Peygamberler iyiliği emir ve kötülükten sakındırmaya çalışırlar. Kendileri tâatı terkedip, masıyeti işleselerdi, şu ayetlerin muhatabı olurlardı:
“İnsanlara iyiliği emredip kendinizi unutuyor musunuz?” (el-Bakara, 2/44); “Ey insanlar, niçin yapmayacağınız şeyi söylüyorsunuz! Yapamayacağınız şeyi söylemek Allah nezdinde en sevilmeyen bir şeydir” (es-Sâf, 61/2-3). Diğer yandan, uyanlarının onları kötülükten menetmeleri gerekirdi ki bu, peygambere karşı bir zorlama ve eziyet olurdu. Kur’an’da bu yasaklanmıştır. “Allâh ve Resulüne eziyet edenleri, o, dünya ve ahirette lanetledi” (el-Ahzâb, 33/23; er-Râzî, Mefâtihu’l-Gayb, III, 8; İsmetü’l E’nbiyâ, s. 42, 43).

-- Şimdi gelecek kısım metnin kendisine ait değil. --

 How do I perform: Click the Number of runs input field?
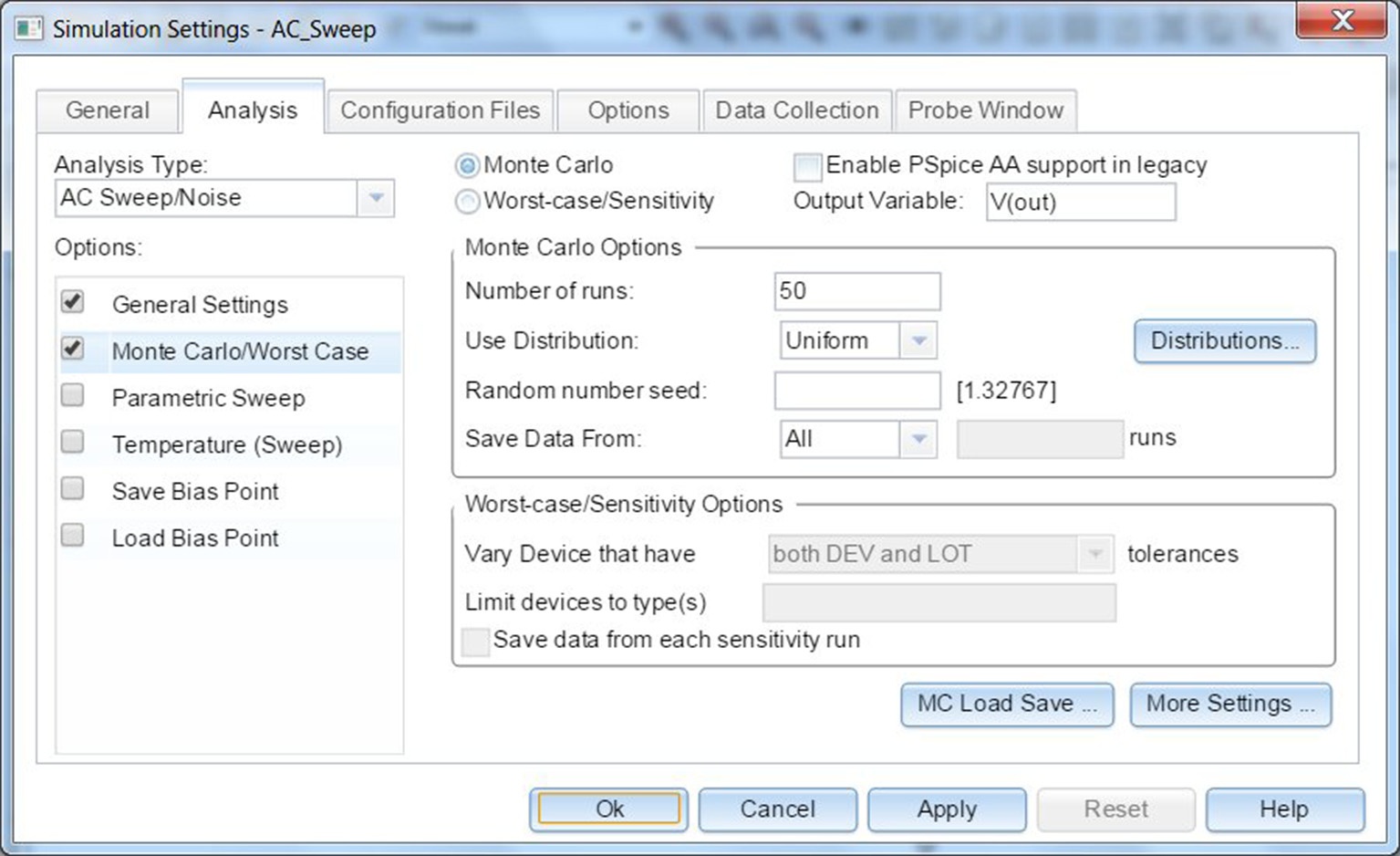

Ehl-i sünnete göre, peygamberlerin masum oluşu vahiyden sonra sabittir. Kur’an-ı Kerim’de bazı peygamber kıssaları anlatılırken, onların günah işlediklerini düşündüren örneklere rastlanır. Hz. Adem’in cennette yasak meyveyi yemesi (el-Bakara, 2/35-37; el-A ‘râf. 7/20, 21, 23); Nuh aleyhiselâmın iman etmeyen oğlunu gemiye almak iğin duâ etmesi (Hud, 11/45-47); Hz. İbrahim’in putları kendi kırdığı halde, kavmine kimin kırdığını büyük puttan sormalarını istemesi (el-Enbiyâ, 21/57, 62, 63); Hz. Lût’un eş cinsel erkeklere kendi toplumunun kızlarını teklif etmesi (Hud, 11/77-79); Hz. Musa’nın bir şahsın ölümüne sebep olması (Kasas, 28/15); Hz. Yunus’un kavmini izinsiz terketmesi (el-Enbiyâ, 21 /87-88); Hz. Davud’un davacıyı dinleyip davalıyı dinlemeden davacı lehine hüküm vermesi (Sâd, 38/21-25); Hz. Muhammed’in kâfirlerin reislerini İslâm’a davet ettiği sırada gelip, soru soran ve bir ama olan Abdullah b. Ümmü Mektûm’a yüzünü buruşturması ve sırtını dönmesi (Abese, 80/1-12) örnek verilebilir. Ancak bu ve benzeri peygamber kıssalarında görülen hallerin bazıları ya peygamberlikten önceye aittir veya bunlarla ilgili nakiller muteber değildir. Bazıları da peygamberlerin şanına yakışacak biçimde açıklanmıştır. Çünkü eğer peygamberlerin günah işlemesi mümkün olsaydı, onların sözüne güvenilmez ve böylece ilâhî huccet gerçekleşmiş olmazdı.